French security researchers have discovered a way to crack Google’s Chrome web browser
Google’s claims about the security of its Chrome web browser took a hit this week after security experts at Vupen Security claimed they had successfully cracked the browser.
Vupen is a French specialist in vulnerability research for defensive and offensive security, and a video on its website shows the exploit in action with Google Chrome v11.0.696.65 on Microsoft Windows 7 SP1 (x64).
The user is tricked into visiting a specially crafted web page hosting the exploit, which will execute various payloads to ultimately download the Calculator from a remote location and launch it outside the sandbox (at Medium integrity level).

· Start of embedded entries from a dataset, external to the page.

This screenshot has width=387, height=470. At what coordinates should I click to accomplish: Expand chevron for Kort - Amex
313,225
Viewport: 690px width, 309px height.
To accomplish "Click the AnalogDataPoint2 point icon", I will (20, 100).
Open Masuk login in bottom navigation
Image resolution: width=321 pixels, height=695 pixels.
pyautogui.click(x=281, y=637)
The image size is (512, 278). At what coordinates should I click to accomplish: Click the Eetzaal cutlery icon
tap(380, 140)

For security reasons, the exploit code and technical details of the underlying vulnerabilities will not be publicly disclosed, the Vupen security team said in a post on its website, and noted they are exclusively shared with their government customers as part of their vulnerability research services. Vupen also disclosed the exploit works on both Chrome versions 11.x and 12.x. It was tested with Chrome v11.0.696.65 and v12.0.742.30.

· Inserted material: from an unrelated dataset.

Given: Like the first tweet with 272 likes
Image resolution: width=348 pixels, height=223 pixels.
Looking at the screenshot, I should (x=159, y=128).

“The exploit shown in this video is one of the most sophisticated codes we have seen and created so far as it bypasses all security features including ASLR/DEP/Sandbox (and without exploiting a Windows kernel vulnerability), it is silent (no crash after executing the payload), it relies on undisclosed (0day) vulnerabilities discovered by Vupen and it works on all Windows systems (32-bit and x64),” the Vupen Vulnerability Research Team wrote in the post.
“While Chrome has one of the most secure sandboxes and has always survived the Pwn2Own contest during the last three years, we have now uncovered a reliable way to execute arbitrary code on any default installation of Chrome despite its sandbox, ASLR and DEP.”
Chrome uses technologies such as Safe Browsing, sandboxing and auto-updates to help protect users against phishing and malware attacks, and shows users a warning message before they visit a site that is suspected of containing malware or phishing.
The sandbox adds an additional layer of protection to the browser by protecting against malicious web pages that try to leave programs on a user’s computer, monitor a user’s web activities or steal private information from the hard drive.
In addition to analysing and reversing freshly patched or publicly disclosed flaws, Vupen security engineers and researchers are also dedicated to finding new and unpatched security vulnerabilities in prominent and widely deployed software to help vendors eliminate security vulnerabilities in their products.
Vupen’s website notes the organisation follows a private responsible disclosure policy and reports all discovered vulnerabilities to the affected vendor under contract with Vupen, and works with them to create a timetable pursuant to which the vulnerability information may be publicly disclosed.